[Start STORED RECORDS]

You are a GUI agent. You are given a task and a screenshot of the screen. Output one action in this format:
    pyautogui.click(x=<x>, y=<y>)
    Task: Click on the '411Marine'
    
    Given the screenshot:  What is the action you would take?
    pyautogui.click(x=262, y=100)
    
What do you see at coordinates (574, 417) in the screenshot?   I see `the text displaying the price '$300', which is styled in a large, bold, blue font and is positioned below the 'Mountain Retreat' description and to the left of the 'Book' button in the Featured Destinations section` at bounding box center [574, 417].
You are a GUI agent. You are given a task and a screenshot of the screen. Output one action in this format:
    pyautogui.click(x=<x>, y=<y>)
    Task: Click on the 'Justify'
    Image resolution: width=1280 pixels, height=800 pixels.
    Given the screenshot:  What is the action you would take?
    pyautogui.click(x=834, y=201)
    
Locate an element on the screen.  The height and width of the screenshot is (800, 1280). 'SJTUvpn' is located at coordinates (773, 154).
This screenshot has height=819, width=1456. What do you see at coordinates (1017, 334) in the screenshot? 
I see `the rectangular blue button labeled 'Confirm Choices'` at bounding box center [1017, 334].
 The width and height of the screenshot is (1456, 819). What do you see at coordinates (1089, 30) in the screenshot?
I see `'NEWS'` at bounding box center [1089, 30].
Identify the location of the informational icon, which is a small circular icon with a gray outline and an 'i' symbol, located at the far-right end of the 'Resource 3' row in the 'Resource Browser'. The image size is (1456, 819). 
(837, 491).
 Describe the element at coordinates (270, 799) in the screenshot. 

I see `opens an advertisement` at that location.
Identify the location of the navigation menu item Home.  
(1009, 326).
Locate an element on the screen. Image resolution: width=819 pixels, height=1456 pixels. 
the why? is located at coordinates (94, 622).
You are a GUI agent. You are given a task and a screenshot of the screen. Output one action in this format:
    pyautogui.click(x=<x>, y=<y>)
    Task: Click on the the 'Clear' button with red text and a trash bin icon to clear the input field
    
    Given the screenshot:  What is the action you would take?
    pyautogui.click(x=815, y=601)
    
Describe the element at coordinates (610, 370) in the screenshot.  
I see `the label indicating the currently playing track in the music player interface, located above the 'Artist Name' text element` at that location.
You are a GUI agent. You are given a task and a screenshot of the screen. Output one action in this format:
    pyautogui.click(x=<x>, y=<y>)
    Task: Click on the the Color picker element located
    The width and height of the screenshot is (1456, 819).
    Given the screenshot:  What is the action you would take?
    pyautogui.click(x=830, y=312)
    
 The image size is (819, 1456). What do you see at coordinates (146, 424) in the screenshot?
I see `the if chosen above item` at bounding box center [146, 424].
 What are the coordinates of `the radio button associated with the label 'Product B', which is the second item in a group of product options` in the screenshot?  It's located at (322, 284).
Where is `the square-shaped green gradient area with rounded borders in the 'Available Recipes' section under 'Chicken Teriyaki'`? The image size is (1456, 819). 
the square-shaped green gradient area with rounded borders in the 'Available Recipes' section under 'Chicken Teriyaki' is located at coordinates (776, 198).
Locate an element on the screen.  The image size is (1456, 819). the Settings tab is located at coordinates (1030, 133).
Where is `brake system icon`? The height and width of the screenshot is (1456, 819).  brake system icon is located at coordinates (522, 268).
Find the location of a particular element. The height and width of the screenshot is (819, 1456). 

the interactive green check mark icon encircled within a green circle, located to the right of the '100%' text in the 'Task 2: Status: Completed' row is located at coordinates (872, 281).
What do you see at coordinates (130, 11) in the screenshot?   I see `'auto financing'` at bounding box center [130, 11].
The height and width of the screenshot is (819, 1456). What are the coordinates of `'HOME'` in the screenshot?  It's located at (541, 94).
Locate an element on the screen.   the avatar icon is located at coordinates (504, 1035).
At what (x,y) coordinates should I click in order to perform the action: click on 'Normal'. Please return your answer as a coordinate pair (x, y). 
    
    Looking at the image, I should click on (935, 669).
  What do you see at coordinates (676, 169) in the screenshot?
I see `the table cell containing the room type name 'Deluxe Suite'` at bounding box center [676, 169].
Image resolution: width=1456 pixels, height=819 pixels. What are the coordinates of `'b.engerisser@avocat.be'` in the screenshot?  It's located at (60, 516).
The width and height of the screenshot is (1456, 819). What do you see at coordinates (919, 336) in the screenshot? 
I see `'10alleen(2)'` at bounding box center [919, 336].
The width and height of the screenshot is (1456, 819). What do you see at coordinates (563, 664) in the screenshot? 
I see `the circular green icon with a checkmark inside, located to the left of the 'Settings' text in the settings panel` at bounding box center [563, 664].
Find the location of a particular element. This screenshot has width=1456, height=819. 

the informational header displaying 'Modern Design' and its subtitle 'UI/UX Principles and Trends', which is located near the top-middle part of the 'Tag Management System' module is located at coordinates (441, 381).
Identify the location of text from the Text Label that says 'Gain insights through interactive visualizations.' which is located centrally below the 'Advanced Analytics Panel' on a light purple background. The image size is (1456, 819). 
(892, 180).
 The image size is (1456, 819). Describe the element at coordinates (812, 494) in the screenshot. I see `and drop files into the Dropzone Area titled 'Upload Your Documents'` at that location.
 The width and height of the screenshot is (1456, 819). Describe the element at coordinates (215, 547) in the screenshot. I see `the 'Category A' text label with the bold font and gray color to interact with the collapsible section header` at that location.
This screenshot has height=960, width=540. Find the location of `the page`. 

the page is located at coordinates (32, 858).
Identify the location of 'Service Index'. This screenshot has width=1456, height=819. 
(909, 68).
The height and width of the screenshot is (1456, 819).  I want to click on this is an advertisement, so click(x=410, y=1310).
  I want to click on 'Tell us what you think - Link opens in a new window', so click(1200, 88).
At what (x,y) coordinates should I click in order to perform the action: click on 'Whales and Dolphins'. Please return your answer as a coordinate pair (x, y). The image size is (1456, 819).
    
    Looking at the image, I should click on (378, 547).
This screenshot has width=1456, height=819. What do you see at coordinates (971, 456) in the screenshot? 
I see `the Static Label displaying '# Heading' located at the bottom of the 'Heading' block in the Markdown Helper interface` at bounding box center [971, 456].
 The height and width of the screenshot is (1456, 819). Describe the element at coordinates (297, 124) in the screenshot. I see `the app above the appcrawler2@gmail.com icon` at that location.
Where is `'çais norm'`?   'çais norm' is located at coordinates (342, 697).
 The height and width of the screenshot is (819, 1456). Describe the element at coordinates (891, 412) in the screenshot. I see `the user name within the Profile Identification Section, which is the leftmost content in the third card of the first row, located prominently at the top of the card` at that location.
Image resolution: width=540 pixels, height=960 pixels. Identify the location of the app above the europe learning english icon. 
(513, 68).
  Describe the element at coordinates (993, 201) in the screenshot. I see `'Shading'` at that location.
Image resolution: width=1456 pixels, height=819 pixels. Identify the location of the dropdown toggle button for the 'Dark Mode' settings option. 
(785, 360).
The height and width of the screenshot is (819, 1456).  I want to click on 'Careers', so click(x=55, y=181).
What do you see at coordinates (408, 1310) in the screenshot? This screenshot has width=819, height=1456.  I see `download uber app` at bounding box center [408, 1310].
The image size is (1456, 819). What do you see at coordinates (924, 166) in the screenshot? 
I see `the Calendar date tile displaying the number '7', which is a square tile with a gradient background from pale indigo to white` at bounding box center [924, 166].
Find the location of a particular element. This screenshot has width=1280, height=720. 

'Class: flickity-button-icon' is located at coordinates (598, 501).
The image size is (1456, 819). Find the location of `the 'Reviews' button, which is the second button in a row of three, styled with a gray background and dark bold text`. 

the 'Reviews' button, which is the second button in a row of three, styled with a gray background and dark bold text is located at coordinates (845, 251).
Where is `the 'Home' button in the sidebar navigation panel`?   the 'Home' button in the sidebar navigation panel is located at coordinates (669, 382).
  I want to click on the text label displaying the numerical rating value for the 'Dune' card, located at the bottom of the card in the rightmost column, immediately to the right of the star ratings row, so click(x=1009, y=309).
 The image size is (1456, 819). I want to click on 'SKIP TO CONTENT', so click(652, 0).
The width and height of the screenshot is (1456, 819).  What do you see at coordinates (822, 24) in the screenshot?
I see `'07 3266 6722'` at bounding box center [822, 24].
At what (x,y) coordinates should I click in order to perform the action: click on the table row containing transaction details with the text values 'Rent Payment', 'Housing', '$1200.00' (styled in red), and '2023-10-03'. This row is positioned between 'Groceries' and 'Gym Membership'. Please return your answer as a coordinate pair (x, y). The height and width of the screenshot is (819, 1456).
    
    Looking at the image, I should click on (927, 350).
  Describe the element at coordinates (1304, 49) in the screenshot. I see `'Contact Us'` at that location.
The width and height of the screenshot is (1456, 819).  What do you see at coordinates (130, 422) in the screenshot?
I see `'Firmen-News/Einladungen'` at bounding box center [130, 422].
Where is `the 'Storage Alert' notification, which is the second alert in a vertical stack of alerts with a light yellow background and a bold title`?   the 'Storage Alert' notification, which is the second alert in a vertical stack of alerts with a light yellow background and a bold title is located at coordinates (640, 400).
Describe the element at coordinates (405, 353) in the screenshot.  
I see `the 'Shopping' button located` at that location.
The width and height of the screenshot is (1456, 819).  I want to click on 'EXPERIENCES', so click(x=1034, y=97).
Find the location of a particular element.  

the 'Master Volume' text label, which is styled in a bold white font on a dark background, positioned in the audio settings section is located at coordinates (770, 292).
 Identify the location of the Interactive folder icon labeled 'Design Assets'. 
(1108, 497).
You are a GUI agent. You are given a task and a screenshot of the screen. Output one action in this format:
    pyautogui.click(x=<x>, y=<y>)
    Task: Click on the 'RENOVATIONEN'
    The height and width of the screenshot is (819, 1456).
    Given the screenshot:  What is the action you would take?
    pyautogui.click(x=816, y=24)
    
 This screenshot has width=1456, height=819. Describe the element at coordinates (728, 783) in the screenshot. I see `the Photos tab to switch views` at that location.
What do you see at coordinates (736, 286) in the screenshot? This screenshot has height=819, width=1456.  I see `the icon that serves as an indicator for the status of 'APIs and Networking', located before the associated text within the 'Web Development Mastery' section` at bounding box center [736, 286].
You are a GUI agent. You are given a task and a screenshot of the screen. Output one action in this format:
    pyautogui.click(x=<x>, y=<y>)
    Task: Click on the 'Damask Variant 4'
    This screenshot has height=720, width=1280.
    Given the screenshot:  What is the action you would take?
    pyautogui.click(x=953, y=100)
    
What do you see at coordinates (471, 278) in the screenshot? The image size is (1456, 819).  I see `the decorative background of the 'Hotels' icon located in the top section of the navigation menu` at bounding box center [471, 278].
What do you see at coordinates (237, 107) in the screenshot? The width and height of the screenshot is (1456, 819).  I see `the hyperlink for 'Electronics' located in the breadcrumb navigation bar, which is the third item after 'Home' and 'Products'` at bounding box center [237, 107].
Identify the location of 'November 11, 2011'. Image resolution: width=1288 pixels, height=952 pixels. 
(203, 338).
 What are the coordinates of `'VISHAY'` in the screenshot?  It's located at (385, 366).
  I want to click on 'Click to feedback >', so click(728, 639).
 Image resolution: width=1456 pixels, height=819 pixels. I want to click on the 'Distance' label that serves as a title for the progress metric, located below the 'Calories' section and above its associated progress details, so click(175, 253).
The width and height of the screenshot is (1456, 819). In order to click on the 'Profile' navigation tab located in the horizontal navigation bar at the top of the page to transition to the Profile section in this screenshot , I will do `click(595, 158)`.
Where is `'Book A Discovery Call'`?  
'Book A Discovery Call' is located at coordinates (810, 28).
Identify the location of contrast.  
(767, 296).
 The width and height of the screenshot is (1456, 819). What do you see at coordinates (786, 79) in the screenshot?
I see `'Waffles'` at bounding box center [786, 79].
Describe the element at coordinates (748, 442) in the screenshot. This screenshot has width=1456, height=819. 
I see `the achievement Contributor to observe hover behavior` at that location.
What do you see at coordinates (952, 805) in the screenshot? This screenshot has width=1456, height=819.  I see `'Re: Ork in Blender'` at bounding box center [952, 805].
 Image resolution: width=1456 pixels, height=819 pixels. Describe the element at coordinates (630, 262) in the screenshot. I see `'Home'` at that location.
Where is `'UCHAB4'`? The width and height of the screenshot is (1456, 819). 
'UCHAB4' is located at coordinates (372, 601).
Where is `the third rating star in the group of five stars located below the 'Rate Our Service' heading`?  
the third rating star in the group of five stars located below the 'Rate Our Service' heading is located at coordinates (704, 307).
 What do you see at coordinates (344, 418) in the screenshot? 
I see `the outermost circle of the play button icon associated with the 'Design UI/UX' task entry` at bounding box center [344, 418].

[End STORED RECORDS]

PROBLEM TO SOLVE: Rewrite the lines starting at the one that has "so click(x=1034, y=97)." and ending after the one that has "What do you see at coordinates (736, 286)", changing "particular" to "specific" and keeping everything else the same.

THE OUTPUT:
The width and height of the screenshot is (1456, 819).  I want to click on 'EXPERIENCES', so click(x=1034, y=97).
Find the location of a specific element.  

the 'Master Volume' text label, which is styled in a bold white font on a dark background, positioned in the audio settings section is located at coordinates (770, 292).
 Identify the location of the Interactive folder icon labeled 'Design Assets'. 
(1108, 497).
You are a GUI agent. You are given a task and a screenshot of the screen. Output one action in this format:
    pyautogui.click(x=<x>, y=<y>)
    Task: Click on the 'RENOVATIONEN'
    The height and width of the screenshot is (819, 1456).
    Given the screenshot:  What is the action you would take?
    pyautogui.click(x=816, y=24)
    
 This screenshot has width=1456, height=819. Describe the element at coordinates (728, 783) in the screenshot. I see `the Photos tab to switch views` at that location.
What do you see at coordinates (736, 286) in the screenshot? This screenshot has height=819, width=1456.  I see `the icon that serves as an indicator for the status of 'APIs and Networking', located before the associated text within the 'Web Development Mastery' section` at bounding box center [736, 286].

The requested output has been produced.